TAPS, a Washington, D.C.-based organization that helps military families cope with grief and trauma, estimates that at least 2,000 children younger than 18 have lost a parent in Iraq. It is unclear how many were toddlers or infants when the death occurred.
Grief counselors and sociologists who study military families say children, and surviving spouses, need a strong network of support after a member of the military dies, especially since many abruptly leave the cocoonlike environment of a military base.

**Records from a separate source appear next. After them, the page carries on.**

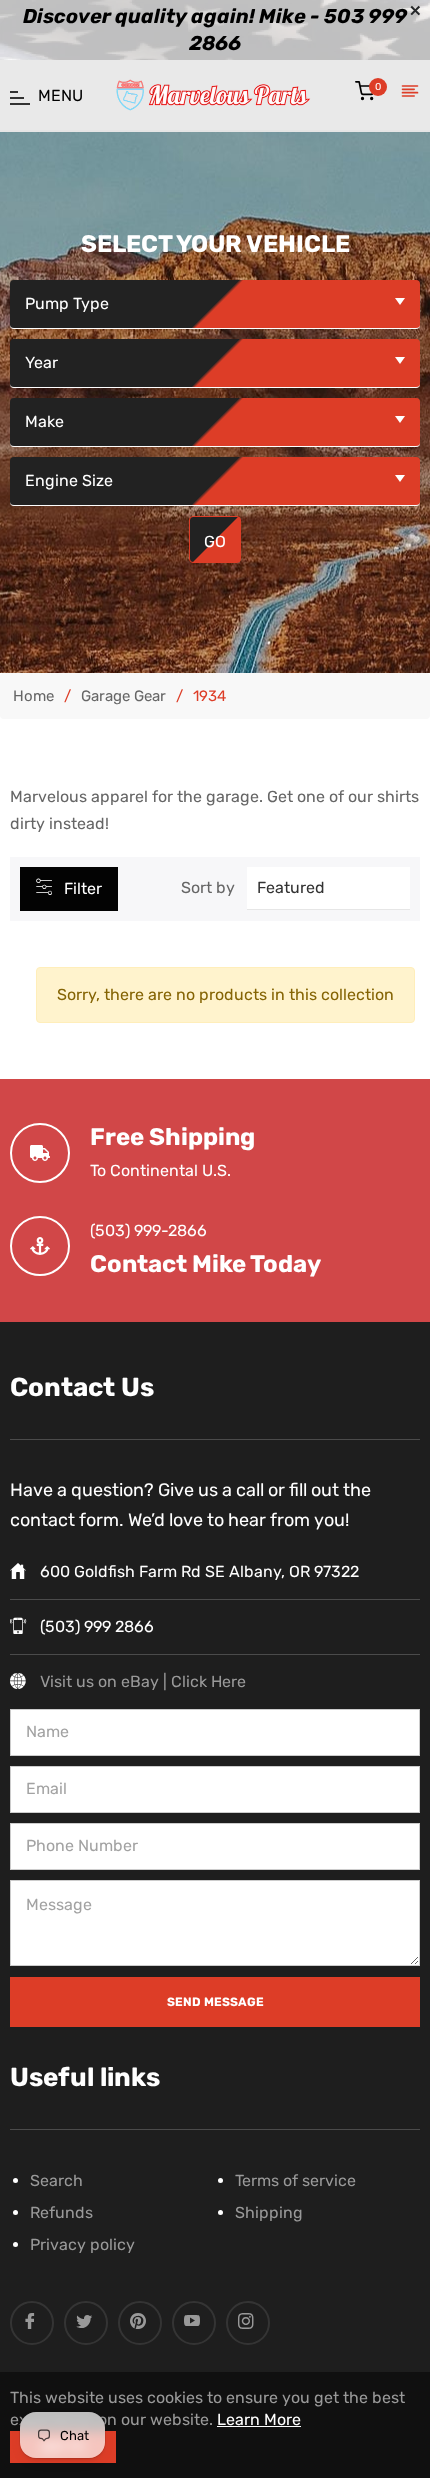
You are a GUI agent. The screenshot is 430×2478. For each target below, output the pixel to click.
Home (33, 696)
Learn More (259, 2419)
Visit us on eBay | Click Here (143, 1681)
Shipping (269, 2212)
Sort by (208, 887)
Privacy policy (82, 2244)
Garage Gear (123, 696)
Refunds (61, 2212)
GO (215, 541)
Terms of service (295, 2180)
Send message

"This goes back to the old axiom that if you don't take care of the mother, she can't take care of the child," said James Martin, a retired Army colonel and associate professor in the Graduate School of Social Work and Social Research at Bryn Mawr College.
"In that kind of trauma, it's really what the extended family and community and organizations can do to reach out and provide comfort to assist the primary caregiver," he said. "The younger the children, the more likely that kind of support is needed."
The burst of initial support is not always sustained, however.
Brandy Sacco, 26, lost her husband, Sgt. Dominic Sacco, of Albany, N.Y., two years ago when insurgents fired on his tank. Sacco was left with two young children: Anthony, then 3 months old, and Elyssa Armstrong, 4. (Elyssa is Sacco's daughter from a previous relationship, but Dominic Sacco, his wife said, cared for her as if she were his child.)
"I had people come visit me the first month," said Sacco, who lives in Topeka, Kan. "They brought me food, and then everybody was gone. I was like, OK, what do I do now?"
For Elyssa, now 6, the anguish of losing her stepfather resurfaced last summer when a new softball complex was dedicated in his memory at nearby Fort Riley. Dominic Sacco's parents flew in, and Elyssa's mother spoke through tears at the ceremony.
"That opened up a lot of things for Elyssa," Sacco said. "She cried the week before and the week after. She listens to sad songs more these past couple of months."
While fielding questions and providing reassurance can be tiring, it at least plugs a parent or guardian directly into the child's psyche. In that sense, a child's volubility can be strangely comforting. Williams now worries about Mya's silence, fearing her daughter is avoiding discussion of her father as a way to protect both herself and her mother.
After Mya's second visit to the TAPS grief camp this summer, Williams prepared for a new round of inquiry about her husband and his death. "I asked her if she had any more questions, and she said, 'No, I don't,' " Williams said.
"When she asks me and I start talking about it, my voice gets cracky and tears roll down my face," she said. "I don't know if it will ever get better."